Records contained in a dataset
──────
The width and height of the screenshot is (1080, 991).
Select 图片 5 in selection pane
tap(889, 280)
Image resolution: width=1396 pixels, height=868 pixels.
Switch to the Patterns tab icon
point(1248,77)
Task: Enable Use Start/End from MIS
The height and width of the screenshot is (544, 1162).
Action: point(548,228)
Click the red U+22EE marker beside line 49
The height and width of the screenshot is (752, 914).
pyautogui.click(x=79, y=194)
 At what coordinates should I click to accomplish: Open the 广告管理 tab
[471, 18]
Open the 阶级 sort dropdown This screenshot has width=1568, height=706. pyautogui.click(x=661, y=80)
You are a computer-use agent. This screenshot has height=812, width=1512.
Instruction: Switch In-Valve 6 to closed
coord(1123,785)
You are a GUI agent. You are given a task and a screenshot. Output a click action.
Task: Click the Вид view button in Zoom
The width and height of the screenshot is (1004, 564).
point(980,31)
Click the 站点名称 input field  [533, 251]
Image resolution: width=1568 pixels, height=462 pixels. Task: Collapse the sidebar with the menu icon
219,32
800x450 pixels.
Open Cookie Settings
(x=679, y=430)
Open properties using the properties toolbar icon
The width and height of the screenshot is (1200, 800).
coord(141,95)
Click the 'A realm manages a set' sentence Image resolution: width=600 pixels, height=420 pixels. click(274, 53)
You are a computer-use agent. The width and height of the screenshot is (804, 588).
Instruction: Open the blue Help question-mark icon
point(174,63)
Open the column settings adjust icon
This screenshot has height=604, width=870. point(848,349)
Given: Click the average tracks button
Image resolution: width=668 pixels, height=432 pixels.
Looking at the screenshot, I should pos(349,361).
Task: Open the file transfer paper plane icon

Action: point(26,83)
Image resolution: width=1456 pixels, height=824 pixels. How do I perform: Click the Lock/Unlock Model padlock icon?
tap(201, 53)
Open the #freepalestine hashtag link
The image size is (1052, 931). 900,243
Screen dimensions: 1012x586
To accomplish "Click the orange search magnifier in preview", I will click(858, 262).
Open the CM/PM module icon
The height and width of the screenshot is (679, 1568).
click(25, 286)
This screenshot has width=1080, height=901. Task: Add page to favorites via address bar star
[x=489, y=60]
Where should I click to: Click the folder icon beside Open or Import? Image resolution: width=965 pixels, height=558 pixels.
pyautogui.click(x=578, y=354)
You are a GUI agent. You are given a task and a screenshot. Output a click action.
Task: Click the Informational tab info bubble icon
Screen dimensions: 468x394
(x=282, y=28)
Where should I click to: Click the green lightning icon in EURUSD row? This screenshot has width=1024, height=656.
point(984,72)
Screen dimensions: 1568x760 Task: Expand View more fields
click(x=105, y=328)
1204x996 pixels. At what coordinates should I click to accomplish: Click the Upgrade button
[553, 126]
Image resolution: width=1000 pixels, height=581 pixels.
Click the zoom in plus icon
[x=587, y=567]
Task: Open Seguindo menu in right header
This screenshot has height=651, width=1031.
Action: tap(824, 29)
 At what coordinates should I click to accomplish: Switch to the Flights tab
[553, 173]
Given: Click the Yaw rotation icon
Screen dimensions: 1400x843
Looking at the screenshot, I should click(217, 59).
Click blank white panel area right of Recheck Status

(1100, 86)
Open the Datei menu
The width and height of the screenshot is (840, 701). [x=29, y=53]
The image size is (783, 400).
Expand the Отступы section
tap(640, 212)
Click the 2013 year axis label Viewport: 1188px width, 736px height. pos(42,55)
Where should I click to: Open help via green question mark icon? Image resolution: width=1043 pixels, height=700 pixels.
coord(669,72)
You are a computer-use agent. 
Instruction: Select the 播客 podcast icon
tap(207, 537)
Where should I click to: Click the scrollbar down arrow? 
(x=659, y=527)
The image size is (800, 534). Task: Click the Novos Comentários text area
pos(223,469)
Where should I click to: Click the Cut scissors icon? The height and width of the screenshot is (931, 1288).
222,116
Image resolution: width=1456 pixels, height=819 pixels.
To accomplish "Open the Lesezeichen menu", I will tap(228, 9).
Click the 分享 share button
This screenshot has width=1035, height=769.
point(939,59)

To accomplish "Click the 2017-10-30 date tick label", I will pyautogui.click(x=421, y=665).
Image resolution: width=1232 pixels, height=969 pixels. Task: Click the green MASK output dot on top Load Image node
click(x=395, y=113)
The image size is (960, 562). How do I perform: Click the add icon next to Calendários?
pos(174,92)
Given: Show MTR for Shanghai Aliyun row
──────
__What you have to do__
One number should be returned: how many lines in the records contain the word "label".

__Task output__
2